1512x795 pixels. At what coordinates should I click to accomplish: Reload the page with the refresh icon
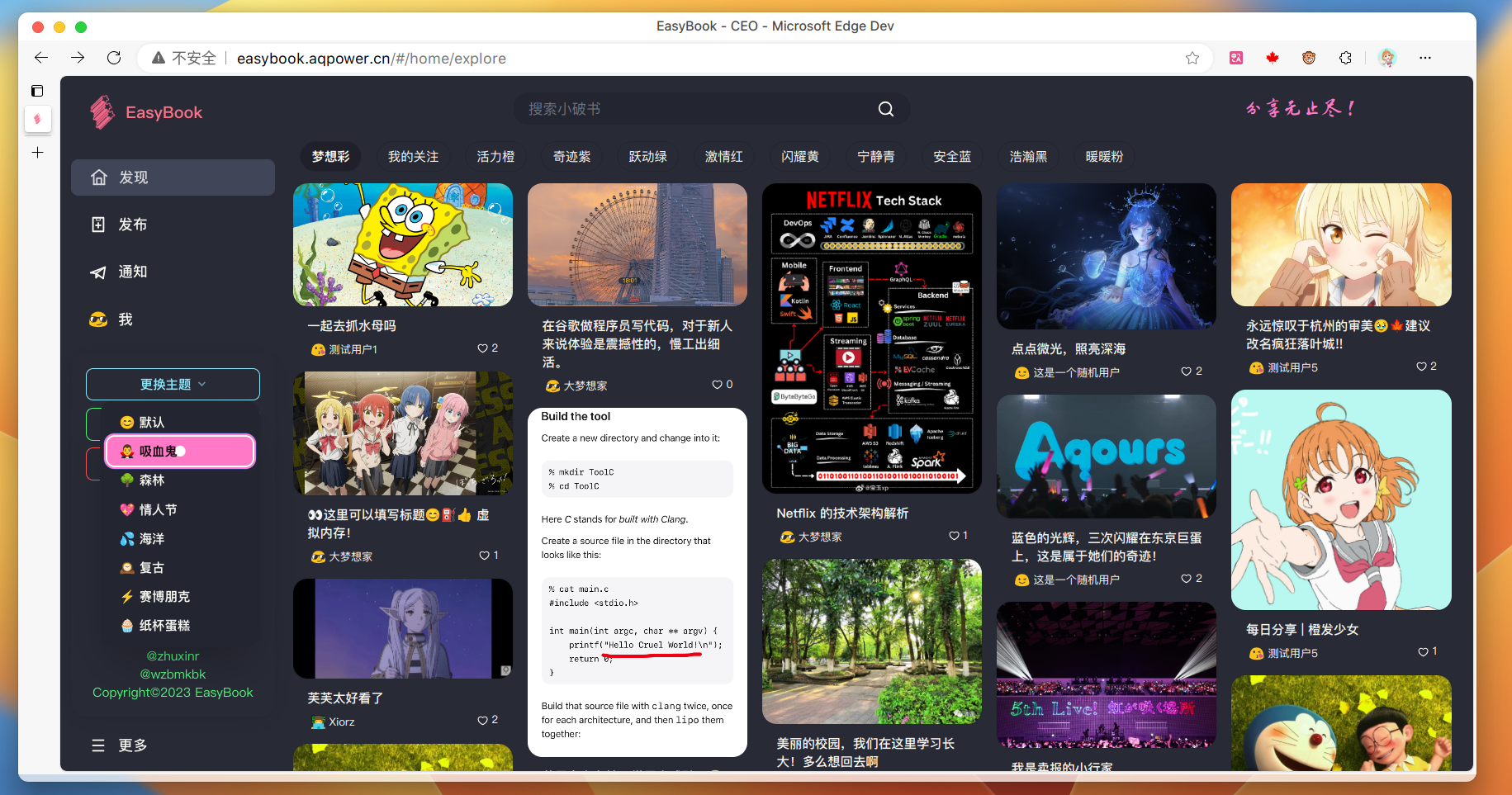click(114, 58)
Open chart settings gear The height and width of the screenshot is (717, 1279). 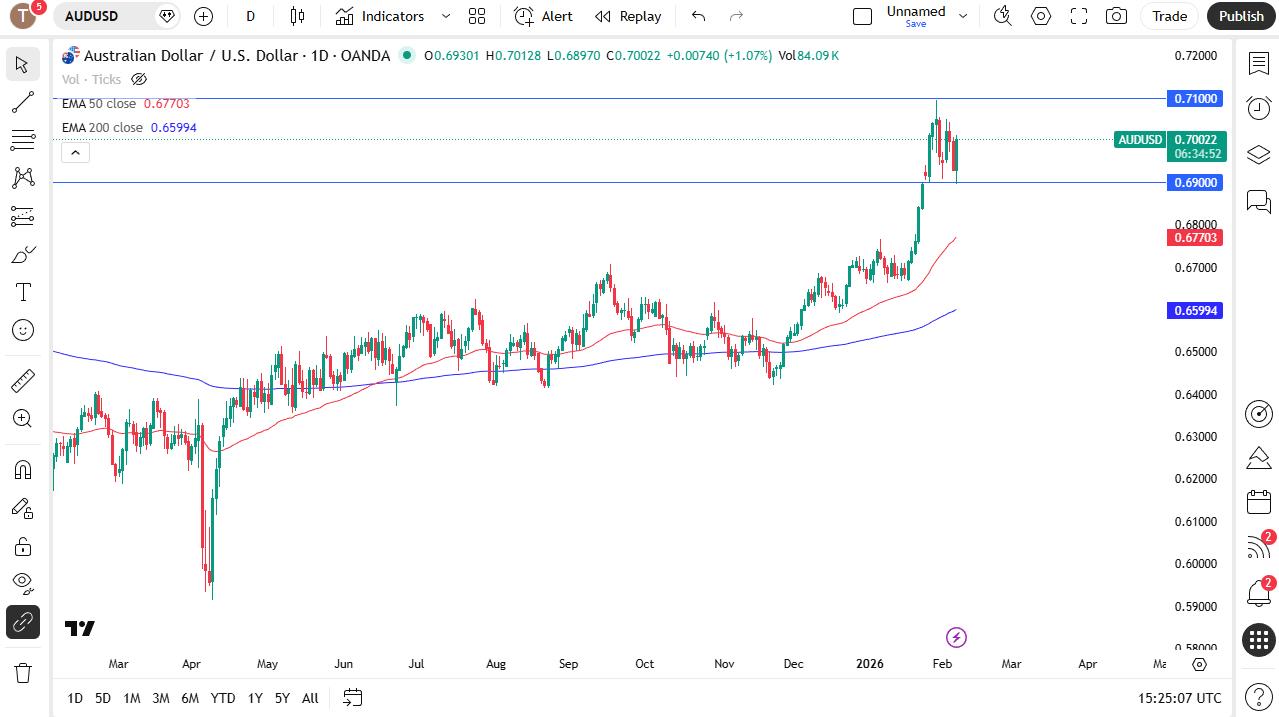pos(1040,16)
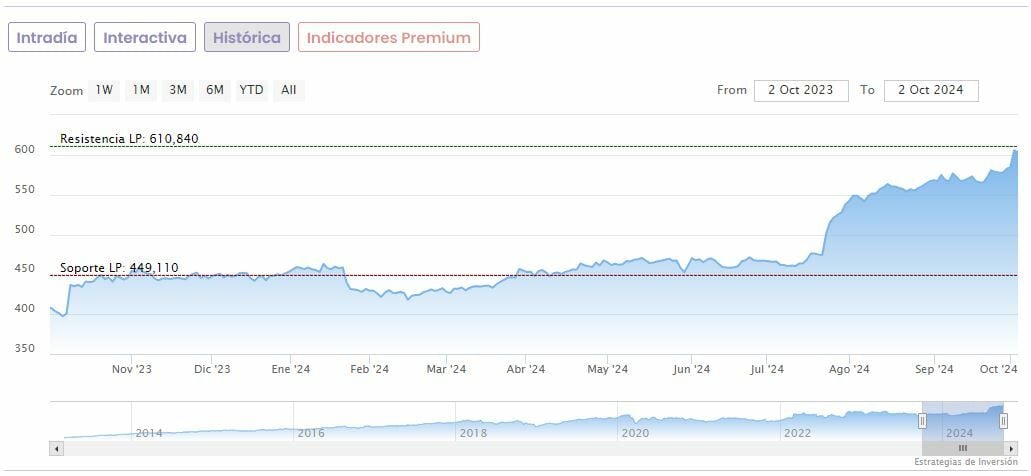Click the scrollbar left arrow
This screenshot has width=1031, height=476.
tap(56, 448)
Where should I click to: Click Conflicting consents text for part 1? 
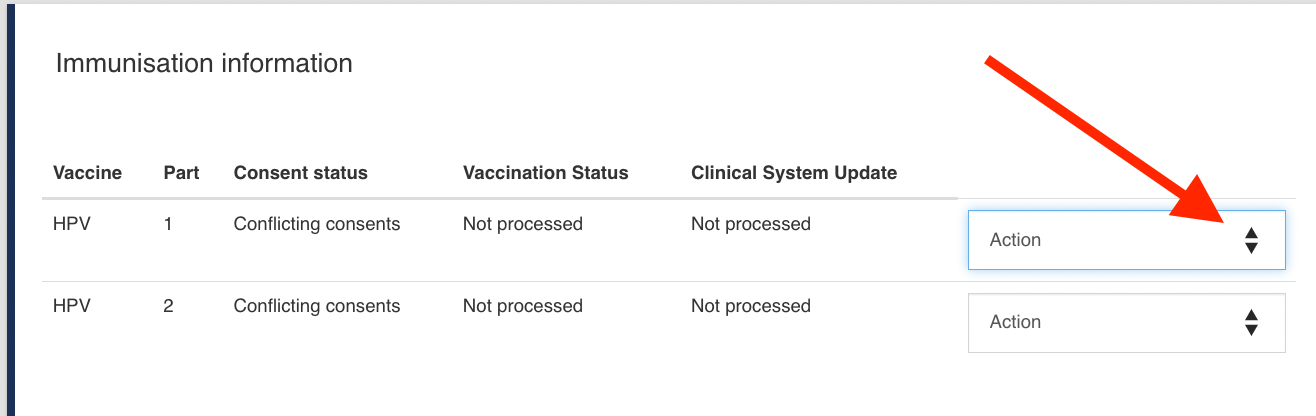pyautogui.click(x=317, y=224)
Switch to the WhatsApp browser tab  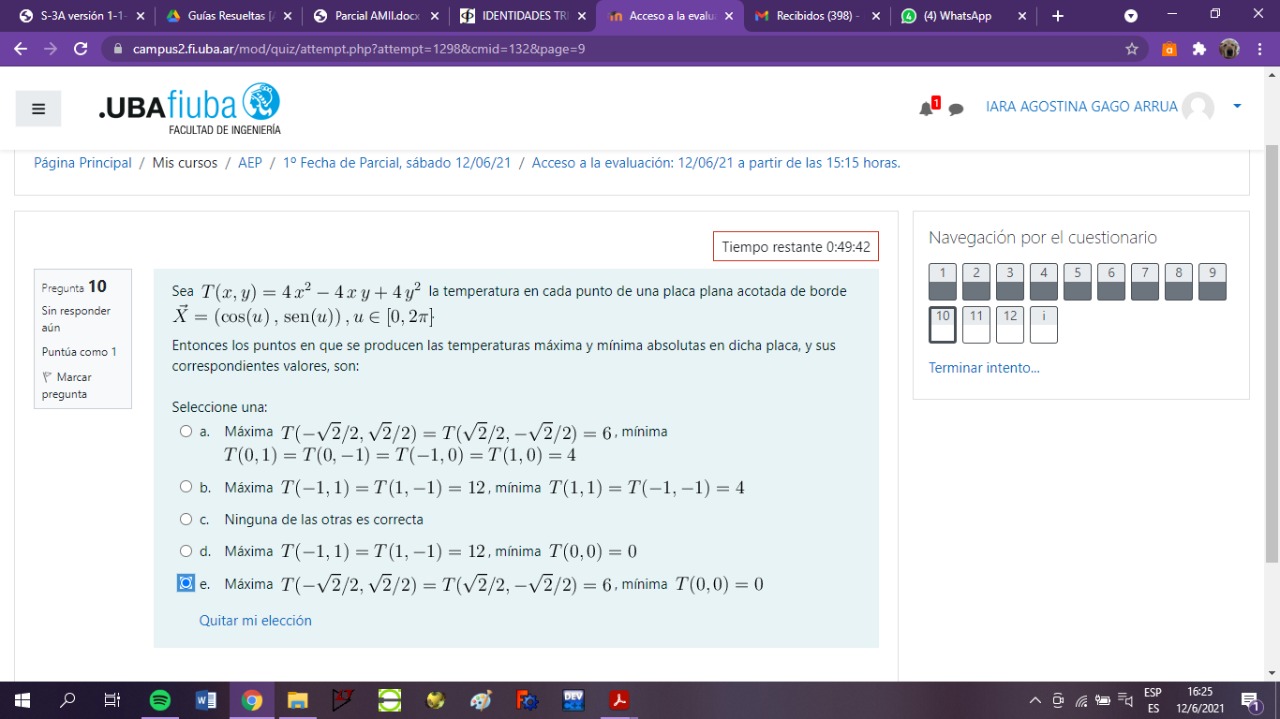pyautogui.click(x=962, y=16)
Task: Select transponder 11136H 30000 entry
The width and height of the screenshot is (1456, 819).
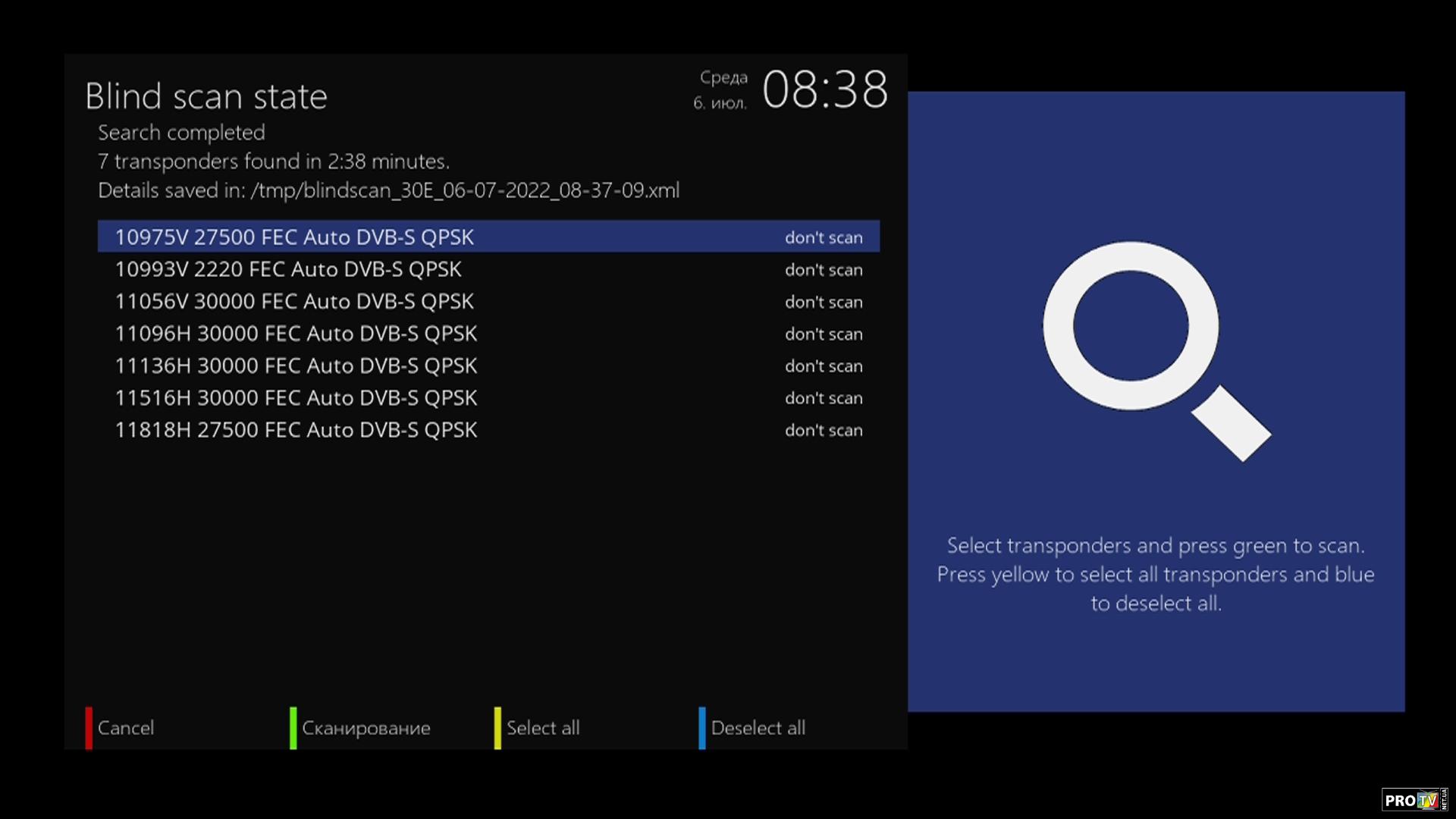Action: 488,366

- **What is expected**: If a line falls between the one containing "The width and" and the last line of the records above, inclusive, restate it exactly; leave out the pictures and everything else.

- **Exercise response**:
The width and height of the screenshot is (1456, 819).
Action: 488,366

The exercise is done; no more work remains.